(Source data)
____
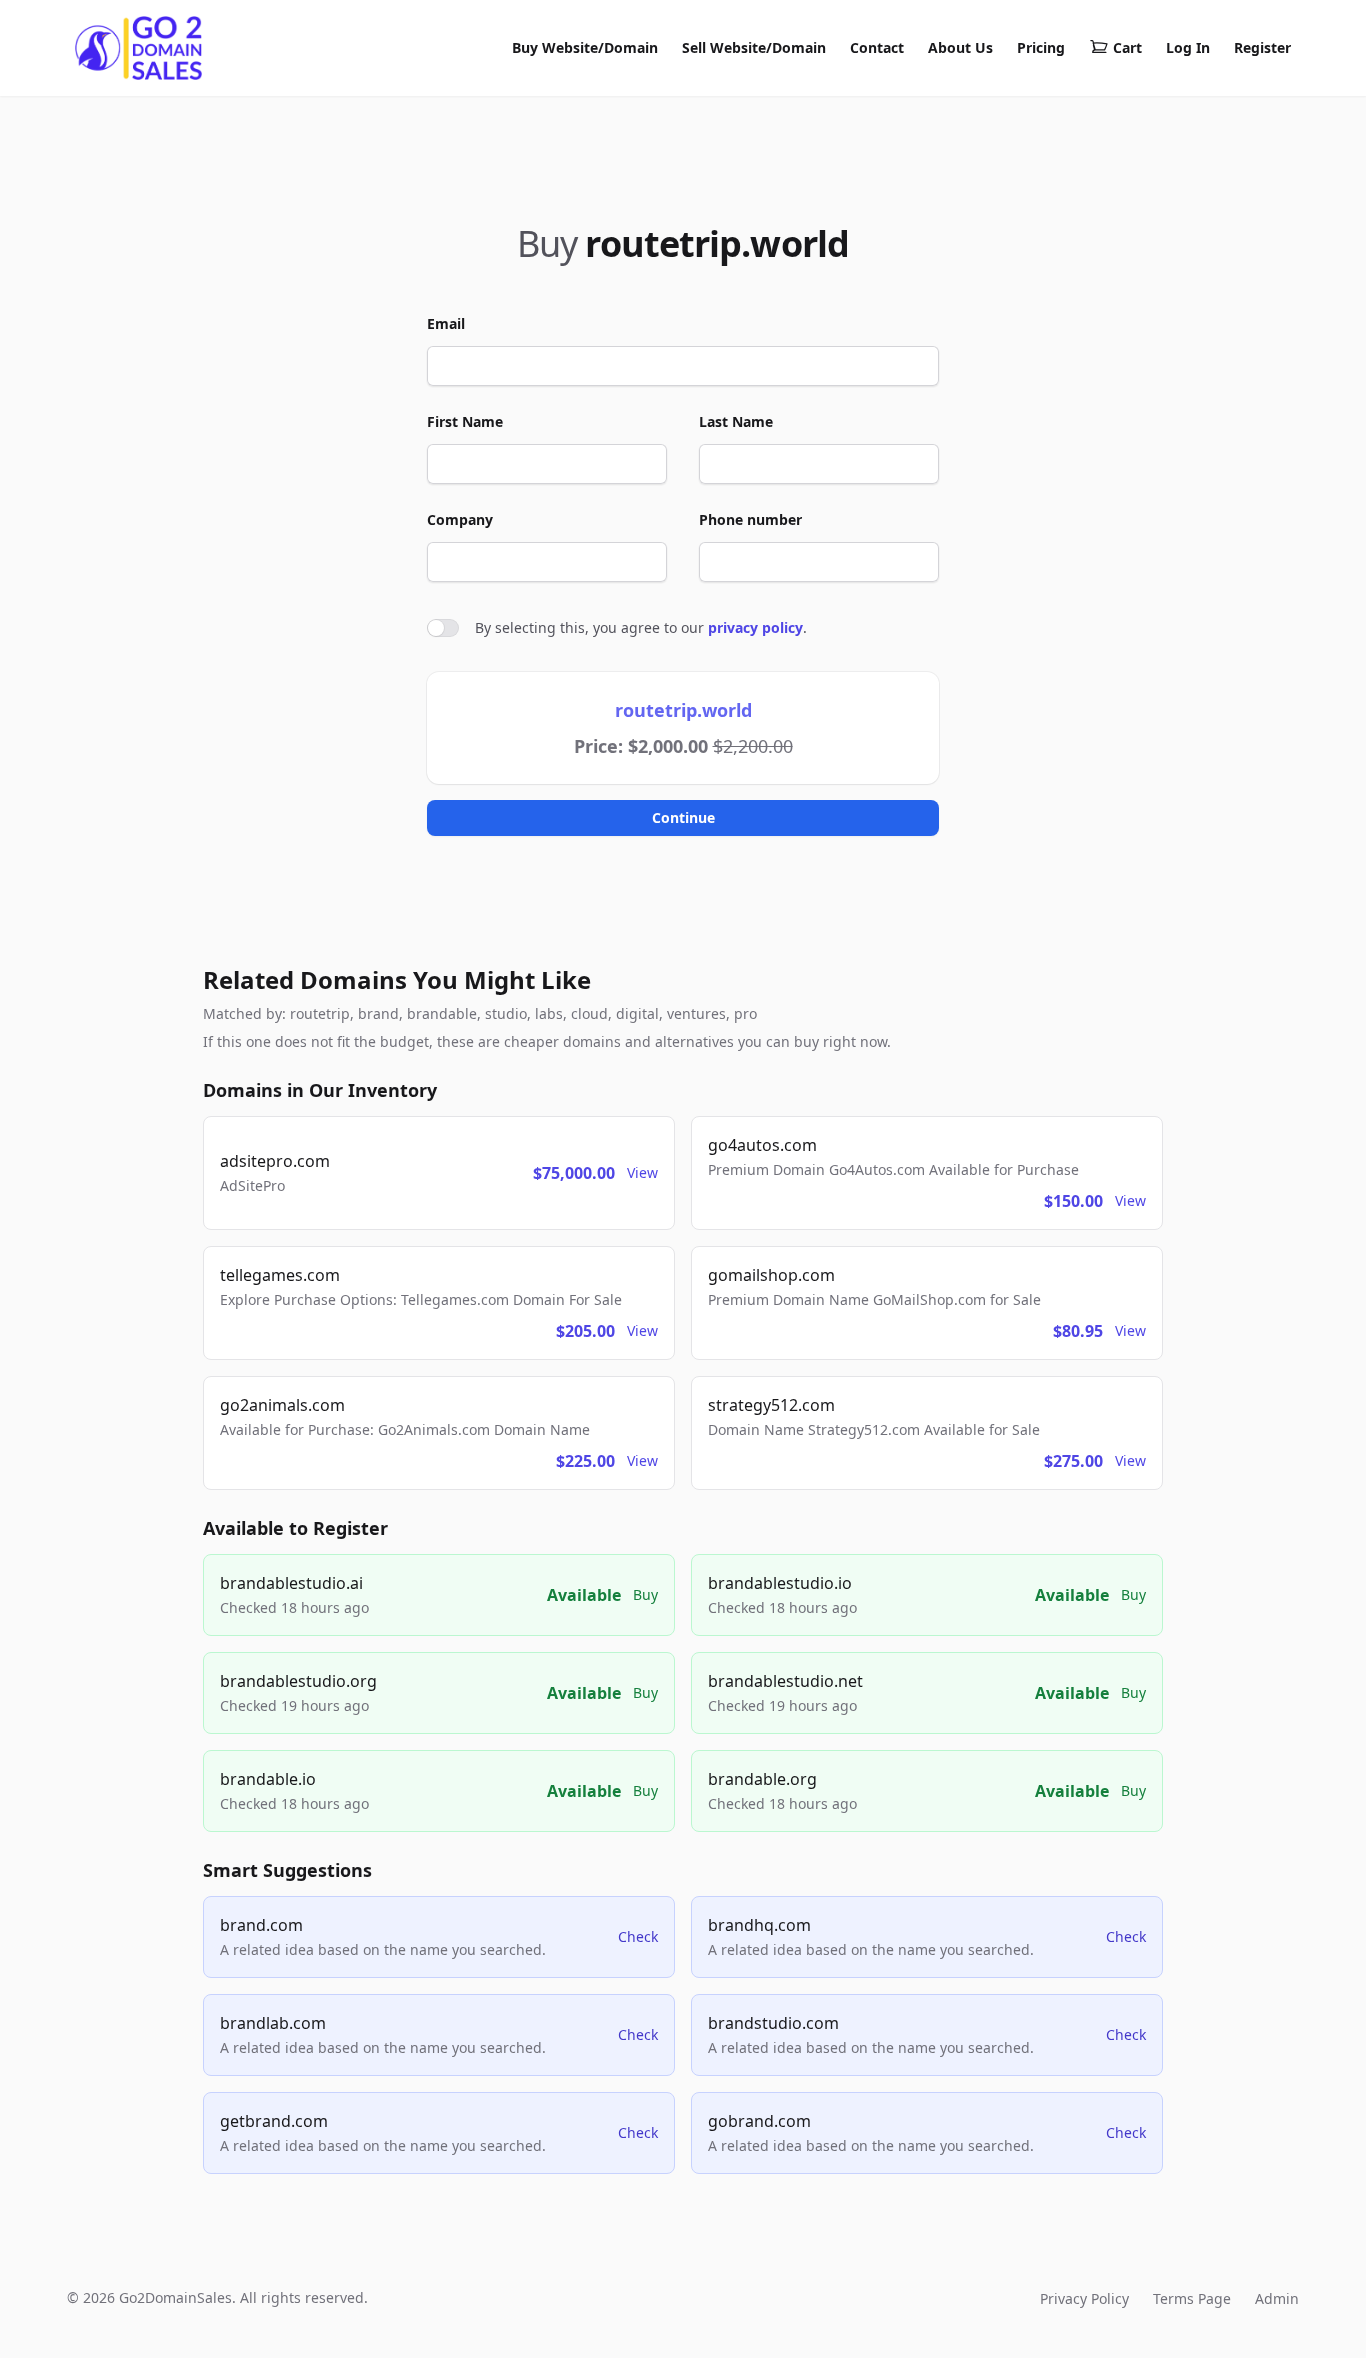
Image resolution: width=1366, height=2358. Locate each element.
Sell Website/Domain (754, 47)
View (642, 1172)
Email (446, 323)
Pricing (1041, 47)
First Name (465, 421)
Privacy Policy (1084, 2298)
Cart (1127, 47)
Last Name (736, 421)
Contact (877, 47)
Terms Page (1192, 2298)
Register (1262, 47)
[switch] (443, 628)
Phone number (750, 519)
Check (638, 1936)
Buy (645, 1594)
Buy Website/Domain (585, 47)
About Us (960, 47)
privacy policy (755, 627)
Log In (1188, 47)
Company (460, 519)
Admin (1277, 2298)
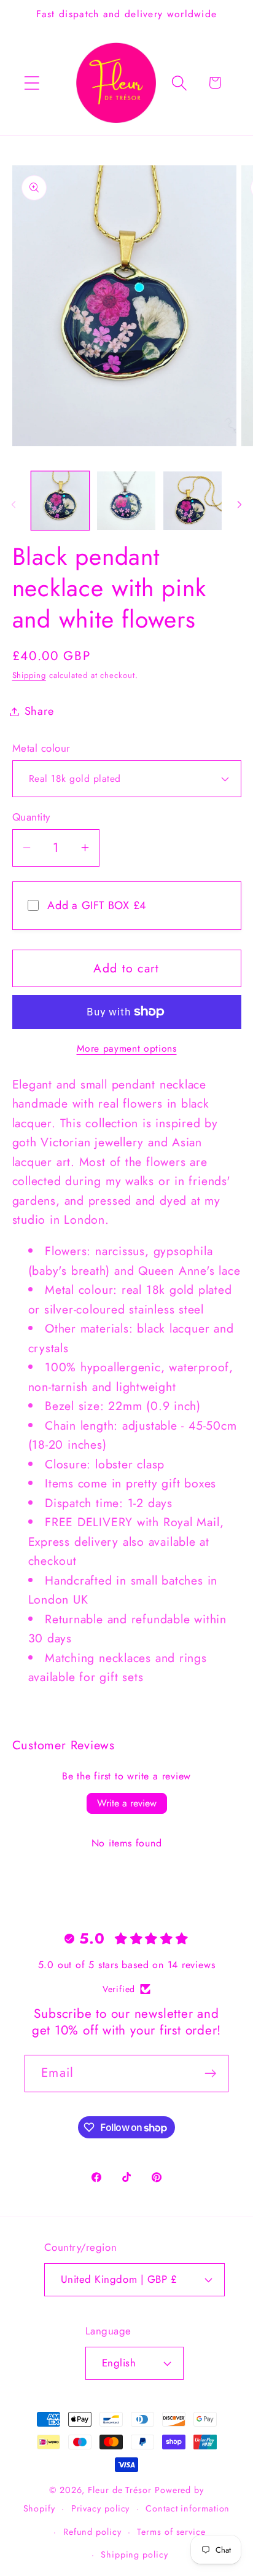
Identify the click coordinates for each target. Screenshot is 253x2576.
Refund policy (92, 2532)
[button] (31, 82)
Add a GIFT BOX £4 (97, 905)
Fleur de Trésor (120, 2490)
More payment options (127, 1048)
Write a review (127, 1803)
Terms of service (171, 2532)
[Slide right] (239, 504)
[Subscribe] (210, 2073)
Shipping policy (134, 2554)
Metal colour (41, 748)
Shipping (29, 675)
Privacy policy (100, 2508)
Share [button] (39, 711)
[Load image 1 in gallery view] (60, 500)
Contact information (188, 2508)
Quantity (31, 817)
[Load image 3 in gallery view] (192, 500)
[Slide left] (13, 504)
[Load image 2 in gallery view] (126, 500)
____
All of the records above should be written out exactly, with the pictures left out.

Image resolution: width=1366, height=2358. Locate each element.
Sell Website/Domain (754, 47)
View (642, 1172)
Email (446, 323)
Pricing (1041, 47)
First Name (465, 421)
Privacy Policy (1084, 2298)
Cart (1127, 47)
Last Name (736, 421)
Contact (877, 47)
Terms Page (1192, 2298)
Register (1262, 47)
[switch] (443, 628)
Phone number (750, 519)
Check (638, 1936)
Buy (645, 1594)
Buy Website/Domain (585, 47)
About Us (960, 47)
privacy policy (755, 627)
Log In (1188, 47)
Company (460, 519)
Admin (1277, 2298)
Identify the click coordinates for each target. Screenshot is 253x2576.
Refund policy (92, 2532)
[button] (31, 82)
Add a GIFT BOX £4 (97, 905)
Fleur de Trésor (120, 2490)
More payment options (127, 1048)
Write a review (127, 1803)
Terms of service (171, 2532)
[Slide right] (239, 504)
[Subscribe] (210, 2073)
Shipping policy (134, 2554)
Metal colour (41, 748)
Shipping (29, 675)
Privacy policy (100, 2508)
Share [button] (39, 711)
[Load image 1 in gallery view] (60, 500)
Contact information (188, 2508)
Quantity (31, 817)
[Load image 3 in gallery view] (192, 500)
[Slide left] (13, 504)
[Load image 2 in gallery view] (126, 500)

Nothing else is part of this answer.